Но я тянул его за рукав, и он наконец сдавался. Мы расставались у его калитки. В глубине сада, за деревьями, светилось кухонное окошко, и, если в доме было тихо, он успокаивался. Тогда мы прощались, он быстро толкал калитку. Но иногда, остановившись у ограды, мы, одинаково смущенные, слушали хриплую брань и выкрики его отца и приглушенный голос матери, отвечавшей ему. Двери в доме с треском хлопали, а однажды раздался грохот разбиваемой посуды.
Я до сих пор помню, как Банье идет по дорожке к дому — маленький, щуплый, в черной рубашке, стянутой пояском, в носках, спускающихся на ботинки. Я знаю: иногда ему приходилось прятаться в саду и пережидать, пока буря в доме не утихнет.
С тяжелым сердцем я бежал по улице и входил в кухню: там было светло, тепло, стол накрыт, и отец спрашивал:
— Ну, полуночник, где ты пропадал?
— Мы играли в карьере.
— Вы прямо не вылезаете из этого карьера! Показывай, что принес сегодня?
Я предъявлял ему свои трофеи, и он с интересом разглядывал их.
— Да они у тебя тут задохнутся, — говорил он, — пойди-ка пересади их в лохань — и быстро за стол!

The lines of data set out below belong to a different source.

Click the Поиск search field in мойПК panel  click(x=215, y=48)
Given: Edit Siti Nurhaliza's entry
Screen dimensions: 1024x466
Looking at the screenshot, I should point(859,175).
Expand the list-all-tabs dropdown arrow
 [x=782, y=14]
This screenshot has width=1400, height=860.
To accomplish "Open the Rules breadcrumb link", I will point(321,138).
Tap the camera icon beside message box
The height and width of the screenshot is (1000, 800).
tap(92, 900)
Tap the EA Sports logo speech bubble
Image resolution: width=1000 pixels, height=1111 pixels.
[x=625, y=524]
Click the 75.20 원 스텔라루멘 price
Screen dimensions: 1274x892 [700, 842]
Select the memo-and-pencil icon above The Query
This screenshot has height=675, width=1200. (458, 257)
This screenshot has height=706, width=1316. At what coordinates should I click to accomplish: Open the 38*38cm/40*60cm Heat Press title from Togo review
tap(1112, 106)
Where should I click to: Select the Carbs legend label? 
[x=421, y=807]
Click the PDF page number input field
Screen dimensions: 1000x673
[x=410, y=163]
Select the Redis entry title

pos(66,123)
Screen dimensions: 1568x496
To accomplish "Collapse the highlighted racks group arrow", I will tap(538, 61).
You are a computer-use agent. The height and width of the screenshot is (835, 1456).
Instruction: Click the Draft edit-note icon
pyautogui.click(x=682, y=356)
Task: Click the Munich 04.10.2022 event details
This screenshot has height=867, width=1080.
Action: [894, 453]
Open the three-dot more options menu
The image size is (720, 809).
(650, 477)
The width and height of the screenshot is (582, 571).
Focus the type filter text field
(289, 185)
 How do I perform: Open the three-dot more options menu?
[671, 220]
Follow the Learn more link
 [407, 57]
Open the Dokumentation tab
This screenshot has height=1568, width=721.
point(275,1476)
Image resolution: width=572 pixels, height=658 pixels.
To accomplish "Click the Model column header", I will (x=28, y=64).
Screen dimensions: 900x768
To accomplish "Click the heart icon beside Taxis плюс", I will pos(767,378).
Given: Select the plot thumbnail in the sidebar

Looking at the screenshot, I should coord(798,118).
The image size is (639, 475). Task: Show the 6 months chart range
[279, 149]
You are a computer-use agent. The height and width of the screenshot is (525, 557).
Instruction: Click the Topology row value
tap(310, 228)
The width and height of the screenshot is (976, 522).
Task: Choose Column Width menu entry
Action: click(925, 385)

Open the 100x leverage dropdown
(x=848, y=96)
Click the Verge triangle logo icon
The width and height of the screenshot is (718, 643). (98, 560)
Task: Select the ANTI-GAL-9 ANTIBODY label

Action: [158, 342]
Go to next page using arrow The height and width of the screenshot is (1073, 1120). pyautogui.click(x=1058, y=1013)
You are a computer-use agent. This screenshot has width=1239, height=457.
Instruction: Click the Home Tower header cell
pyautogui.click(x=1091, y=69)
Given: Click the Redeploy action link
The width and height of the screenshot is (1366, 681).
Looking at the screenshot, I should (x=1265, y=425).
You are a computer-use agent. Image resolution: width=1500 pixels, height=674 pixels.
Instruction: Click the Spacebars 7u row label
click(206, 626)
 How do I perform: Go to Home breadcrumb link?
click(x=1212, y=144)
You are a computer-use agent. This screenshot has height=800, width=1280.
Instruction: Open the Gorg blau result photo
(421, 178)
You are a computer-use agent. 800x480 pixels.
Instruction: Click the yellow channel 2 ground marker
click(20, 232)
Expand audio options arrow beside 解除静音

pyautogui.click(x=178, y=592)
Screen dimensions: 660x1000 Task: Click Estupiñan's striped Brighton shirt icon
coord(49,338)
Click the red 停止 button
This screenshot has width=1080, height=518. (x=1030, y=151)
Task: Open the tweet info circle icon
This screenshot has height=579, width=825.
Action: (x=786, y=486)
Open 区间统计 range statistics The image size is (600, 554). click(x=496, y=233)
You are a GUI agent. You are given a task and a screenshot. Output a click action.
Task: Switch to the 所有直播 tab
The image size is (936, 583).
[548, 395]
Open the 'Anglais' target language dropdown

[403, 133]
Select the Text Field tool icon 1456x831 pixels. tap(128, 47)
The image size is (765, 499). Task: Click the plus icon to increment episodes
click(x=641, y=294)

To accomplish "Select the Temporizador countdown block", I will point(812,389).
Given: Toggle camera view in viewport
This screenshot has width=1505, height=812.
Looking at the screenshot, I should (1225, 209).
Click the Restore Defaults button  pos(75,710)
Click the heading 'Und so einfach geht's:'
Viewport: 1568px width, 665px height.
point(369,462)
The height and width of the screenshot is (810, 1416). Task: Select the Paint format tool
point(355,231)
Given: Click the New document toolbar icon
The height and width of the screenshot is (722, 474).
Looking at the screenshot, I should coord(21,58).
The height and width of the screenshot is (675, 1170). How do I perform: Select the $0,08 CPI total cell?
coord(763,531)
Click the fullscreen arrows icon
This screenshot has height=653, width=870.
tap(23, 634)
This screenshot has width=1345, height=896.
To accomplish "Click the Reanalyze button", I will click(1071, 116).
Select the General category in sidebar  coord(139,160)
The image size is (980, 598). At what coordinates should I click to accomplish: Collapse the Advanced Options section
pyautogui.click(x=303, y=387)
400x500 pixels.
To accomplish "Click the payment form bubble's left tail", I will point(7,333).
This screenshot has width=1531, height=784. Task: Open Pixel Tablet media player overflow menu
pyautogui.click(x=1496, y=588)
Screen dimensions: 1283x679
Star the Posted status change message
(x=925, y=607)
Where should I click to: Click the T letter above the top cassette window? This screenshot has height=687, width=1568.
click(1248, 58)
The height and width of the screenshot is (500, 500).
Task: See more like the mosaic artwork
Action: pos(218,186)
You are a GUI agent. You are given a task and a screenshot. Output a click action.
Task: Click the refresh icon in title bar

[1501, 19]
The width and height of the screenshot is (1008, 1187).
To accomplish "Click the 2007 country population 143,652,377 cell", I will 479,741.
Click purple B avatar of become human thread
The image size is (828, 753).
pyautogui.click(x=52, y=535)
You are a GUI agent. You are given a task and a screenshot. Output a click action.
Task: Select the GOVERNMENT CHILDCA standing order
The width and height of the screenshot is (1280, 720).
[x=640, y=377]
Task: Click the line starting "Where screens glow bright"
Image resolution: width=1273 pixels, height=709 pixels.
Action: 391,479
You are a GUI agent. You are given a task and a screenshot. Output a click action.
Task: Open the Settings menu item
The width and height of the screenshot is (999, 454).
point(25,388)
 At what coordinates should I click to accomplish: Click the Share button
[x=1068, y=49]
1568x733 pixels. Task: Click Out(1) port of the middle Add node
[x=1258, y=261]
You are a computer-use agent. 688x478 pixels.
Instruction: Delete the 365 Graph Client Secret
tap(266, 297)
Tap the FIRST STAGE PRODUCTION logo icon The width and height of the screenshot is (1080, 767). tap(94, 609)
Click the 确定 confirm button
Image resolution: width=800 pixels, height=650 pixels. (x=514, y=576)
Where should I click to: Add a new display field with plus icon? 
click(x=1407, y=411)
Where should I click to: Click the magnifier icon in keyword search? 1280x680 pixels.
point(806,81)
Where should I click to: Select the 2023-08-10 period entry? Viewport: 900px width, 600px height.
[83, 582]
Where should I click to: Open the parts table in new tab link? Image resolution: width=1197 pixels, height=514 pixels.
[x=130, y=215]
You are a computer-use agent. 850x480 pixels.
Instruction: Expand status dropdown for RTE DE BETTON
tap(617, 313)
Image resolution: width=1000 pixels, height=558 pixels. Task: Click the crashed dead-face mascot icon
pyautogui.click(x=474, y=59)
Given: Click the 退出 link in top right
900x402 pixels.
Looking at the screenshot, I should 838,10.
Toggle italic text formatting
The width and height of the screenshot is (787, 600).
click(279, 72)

В хорошую погоду мы оставляли открытой дверь кухни, и тогда до нас доносились крики из соседнего дома.
— Какое несчастье! Бедная женщина! — вздыхала мать. — Это плохо кончится.
Я ел суп и думал о Банье, который, наверное, сидит сейчас за кустами смородины, а рядом с ним банка с головастиками и саламандрами.
Позже мы сменили территорию игр, отважившись продвинуться дальше, на поляну, что за портомойней, за пастбищем и заливными лугами. Мы шли туда по рыбацким тропинкам, вдоль стариц под тополями. Голоса прачек и стук вальков постепенно затихали. Белые и рыжие коровы шумно дышали за оградой лугов. Здесь нас окружал зеленоватый свет, запах мокрой листвы и воды.
Я и правда очень любил нашу реку, тихо несущую свои глубокие, темные воды под сенью ив и тополей. Она возникала внезапно: вдруг из зарослей ирисов и мальв выныривало ее длинное блестящее тело — река напоминала огромную великолепную змею, и мы смутно чувствовали в ней опасность. С тихим причмокиваньем лизала она низкие берега, и ее холодный поток теребил и раздергивал зеленые косы ив. Порой по ней проплывали растрепанные травяные островки с крохотными белыми цветочками и стрекозами. Я вспоминаю приветливые старицы, по которым мы шлепали босиком, островок с заброшенной хижиной, плот из бидонов и досок, который мы проталкивали по протокам сквозь камыши с помощью длинного шеста, распугивая нырков и зимородков. По весне над лугами стоял густой запах сена.
Позднее, в пятнадцать-шестнадцать лет, я тоже наведывался сюда, но я был уже не тот: я вступил в период душевного смятения и меланхолии. Привалившись спиной к стене лачуги, я читал книги. У меня не было ни озера, ни Комбурга, как у Шатобриана, ни пастушьей хижины, но была река, слабое подрагивание листьев и рябь на воде — они питали мою юношескую тоску. Я воображал, что живу здесь, вдали от всех, в этой скромной лачуге, как монах, пишу стихи, разговариваю с птицами, или еще так: в один прекрасный день на берегу появляется заблудившаяся юная девушка с цветами в руках. Время индейцев и негров миновало, но страсть к мечтам не иссякла во мне. Тогда-то, мне кажется, душа моя и замерла в долгом ожидании, которое все еще длится. С книгой под мышкой, мрачный, я шел обратно домой по проселочной дороге. Я неохотно возвращался к людям. От портомойни по улочке поднимались в поселок все те же старухи в серых фартуках, толкая перед собой тачки, нагруженные выстиранным бельем.